20121021

Inés partió

En el dia 19/02/2011, mamá, Inés Hernández de Trimboli, salió de esta vida después de vivirla por de 83 años. Ella generó hijos y vio nietos.

No fue una jornada fácil para ella. Media hora después de nacer en Curuzú-Cuatiá, Corrientes, Argentina, murió su madre, mi abuela. Seis meses después murió su padre, mi abuelo. Fue criada por su abuela materna, quien falleció cuando ella era todavía una niña.

Inés y Francisco
Su hermana, nuestra tía, la adoptó y creció en San Fernando, cerca del delta del Tigre, en Buenos Aires.
Las adolescentes de hoy se peinan, maquillan y visten siguiendo el visual de sus ídolos de manera que tenemos por las calles millares de copias de Kristen Sttewart, Anna Kendrick, Miley Cyrus, Beyonce, Britney Spears para citar algunas.

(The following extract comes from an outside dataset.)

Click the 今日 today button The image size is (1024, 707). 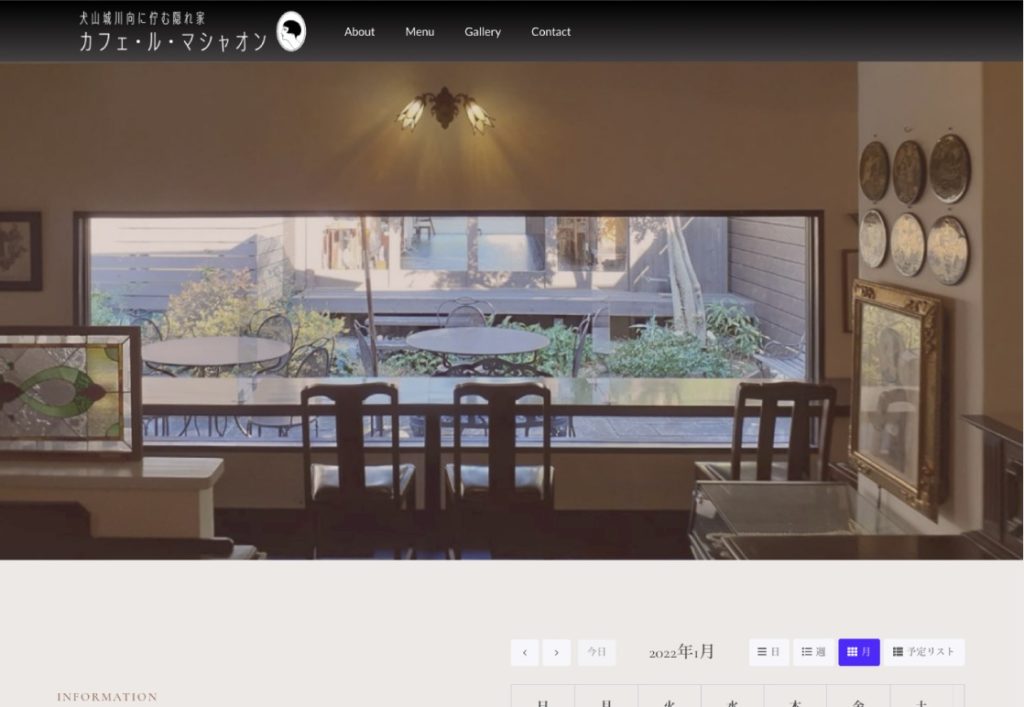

De la misma forma Inés y su generación admiraron a Marilyn Monroe, Lana Turner y Sofia Loren. En aquella época habían millares de Marilynes, Lanas y Sofias.
Se casó con Francisco Trimboli y tuvieron un hijo, yo, una hija, Rosana, y otro hijo, Gustavo.

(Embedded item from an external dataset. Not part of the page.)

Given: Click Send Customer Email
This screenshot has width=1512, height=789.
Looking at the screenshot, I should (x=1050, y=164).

Así como muchos matrimonios en la época, se separó en los años 70. Pero para ella no fue fácil perder el matrimonio, ni soportar la hostilidad social contra las mujeres separadas.

Para ella, John y Jackeline Kennedy, Pedro Quartucci y Elina Colomer de “La Familia Falcón”, eran los modelos a ser seguidos. El matrimonio feliz representaba el suceso de la gente de bien. Ella nunca digirió la separación y el divorcio.

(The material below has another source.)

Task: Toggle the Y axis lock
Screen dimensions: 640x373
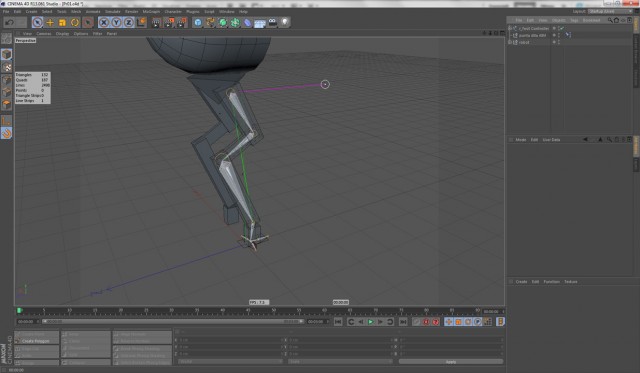Action: coord(116,22)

Inés, Rosana, Jorge, Gustavo y Francisco
Mar del Plata - 1966
La generación de ella aplaudió a Libertad Lamarque y rechazó a Astor Piazzolla; escuchó a la verdadera Evita Perón por la radio y se asustó viendo militares e guerrilleros se mataban por las calles de Buenos Aires.

Ella paseó mucho y se recluyó también. Tuvo muchos amigos y momentos de soledad. Tuvo muchos alhajas y las perdió. Pintó cuadros bellos y de repente dejó de pintar.

Un día me dio un sopapo merecido cuando yo tenía 15 anos y nunca más en la vida me olvidé lo que significa respetar mi casa.

Muchas veces nos cocinó flan, milanesas y tantas otras cosas buenas.

Cuando conoció a quien es mi esposa hace 26 años, me mandó cuidarla y respetarla.

Cuando nacieron nuestras hijas, viajó 3.000 kilómetros para conocerlas.

Nuestras charlas telefónicas eran un drama y una comedia, todo al mismo tiempo.

En sus últimos instantes semiconsciente en la cama del hospital, escuchó mi voz a través del celular de mi querida hermana. Un poco después se fue para el lugar que alimentaba su fe infantil teniendo un su equipaje el amor de sus hijos, familiares, amigos y perros y la victoria sobre dos cánceres que no la mataron años atrás. Falleció de aquellas cosas que se mueren la mayoría de los viejitos. Su partida fue bendita. Lo sé porque nos dejó más unidos.

Mis hijas saben quien fueron sus abuelos y bisabuelos, una rara virtud para la generación de hoy que mal saben quien son sus padres.